*Assignment*:
Print, exactly and without pictures, the lines from the one where "The image size is (728, 588)." appears down to the end of the entries.

===== Input for this task =====

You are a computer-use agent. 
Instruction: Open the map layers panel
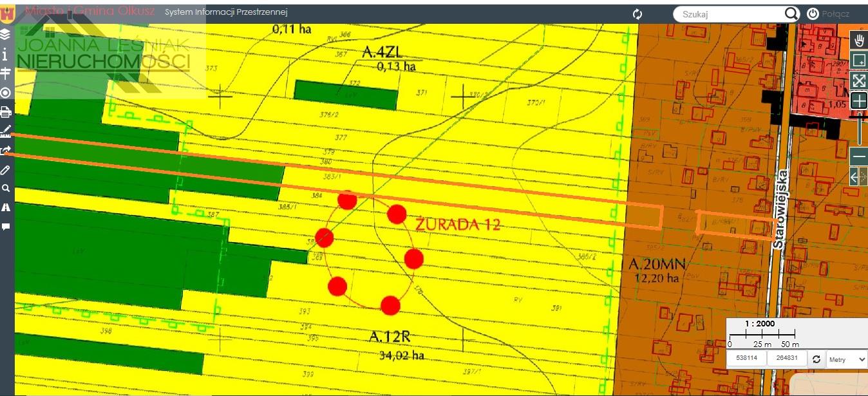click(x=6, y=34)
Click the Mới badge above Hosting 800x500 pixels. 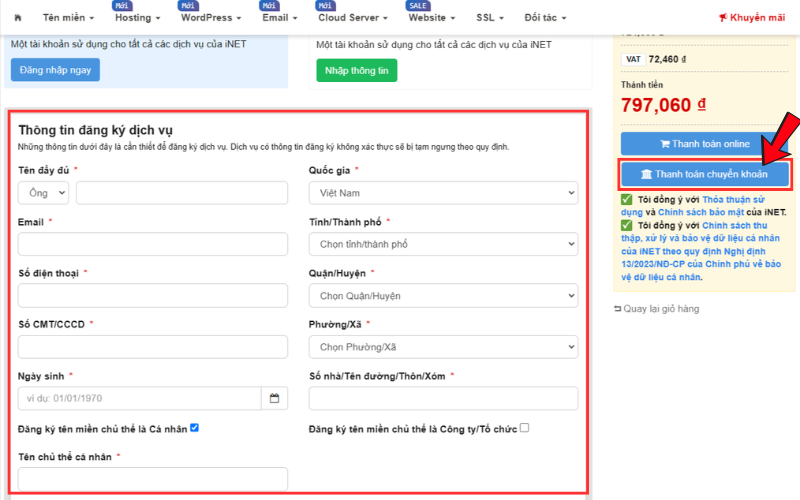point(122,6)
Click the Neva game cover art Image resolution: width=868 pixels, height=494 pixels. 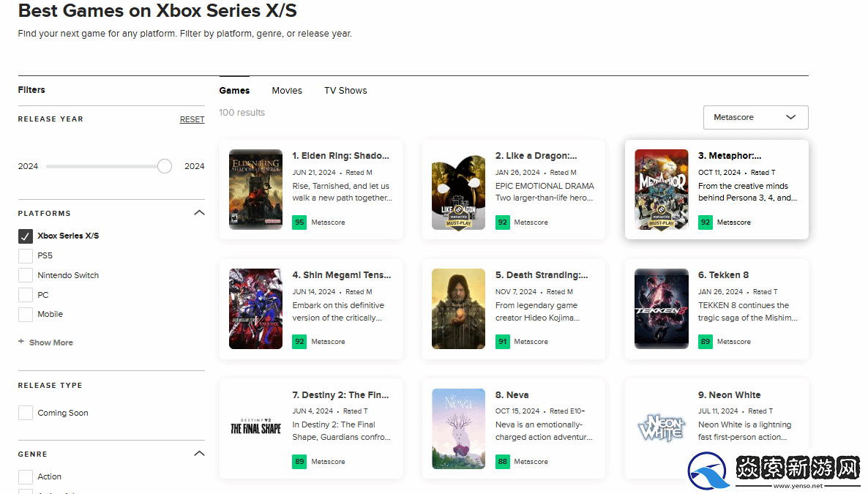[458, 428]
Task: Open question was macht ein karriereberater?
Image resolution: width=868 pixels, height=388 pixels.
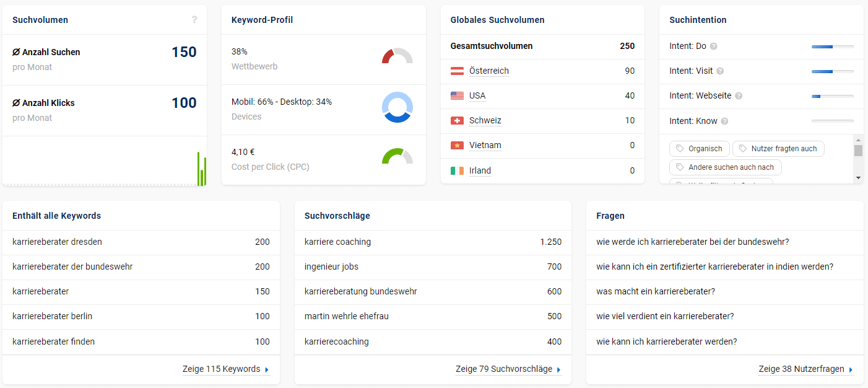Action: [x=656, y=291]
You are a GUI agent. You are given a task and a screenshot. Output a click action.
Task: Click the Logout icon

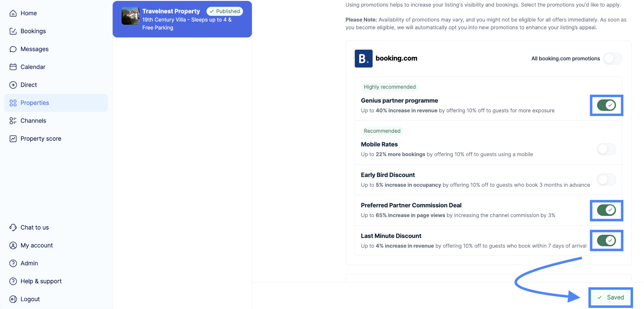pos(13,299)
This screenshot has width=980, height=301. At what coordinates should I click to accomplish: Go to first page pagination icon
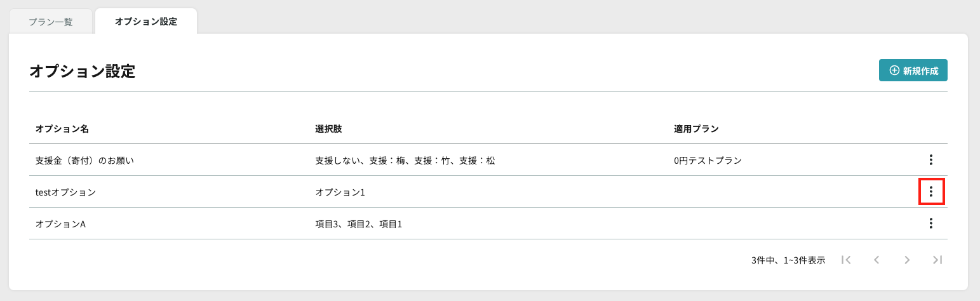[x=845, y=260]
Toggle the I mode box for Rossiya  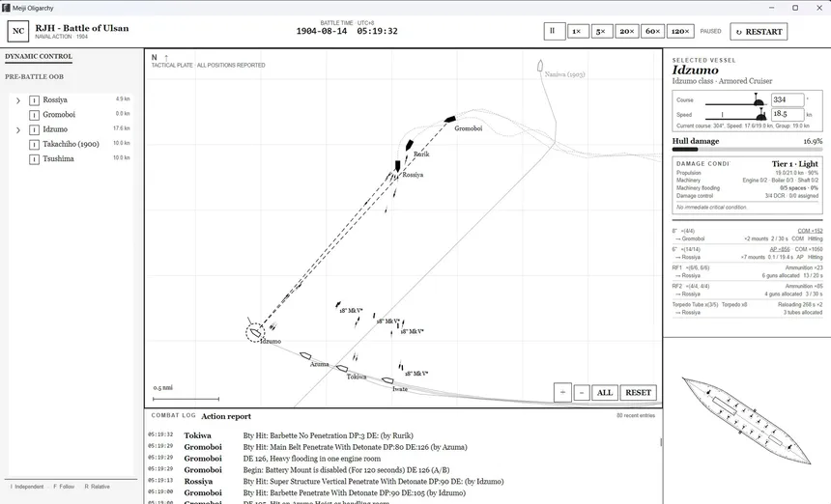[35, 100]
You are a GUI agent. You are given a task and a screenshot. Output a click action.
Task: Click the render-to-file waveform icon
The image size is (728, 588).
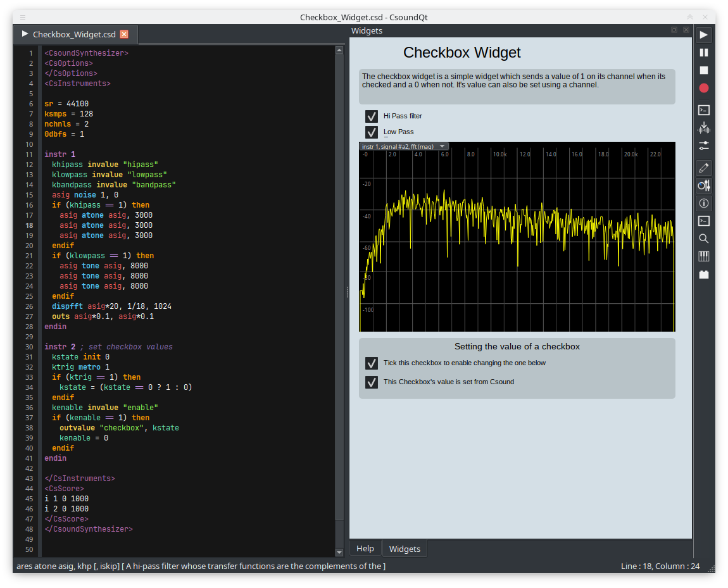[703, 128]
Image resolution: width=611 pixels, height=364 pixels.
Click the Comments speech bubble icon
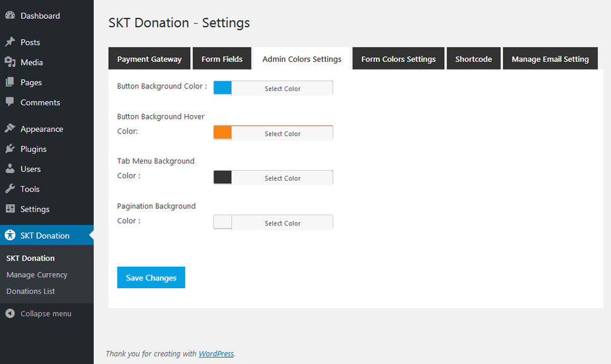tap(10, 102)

=====

*Task answer*:
The image size is (728, 588).
[703, 128]
Image resolution: width=611 pixels, height=364 pixels.
Click the Comments speech bubble icon
tap(10, 102)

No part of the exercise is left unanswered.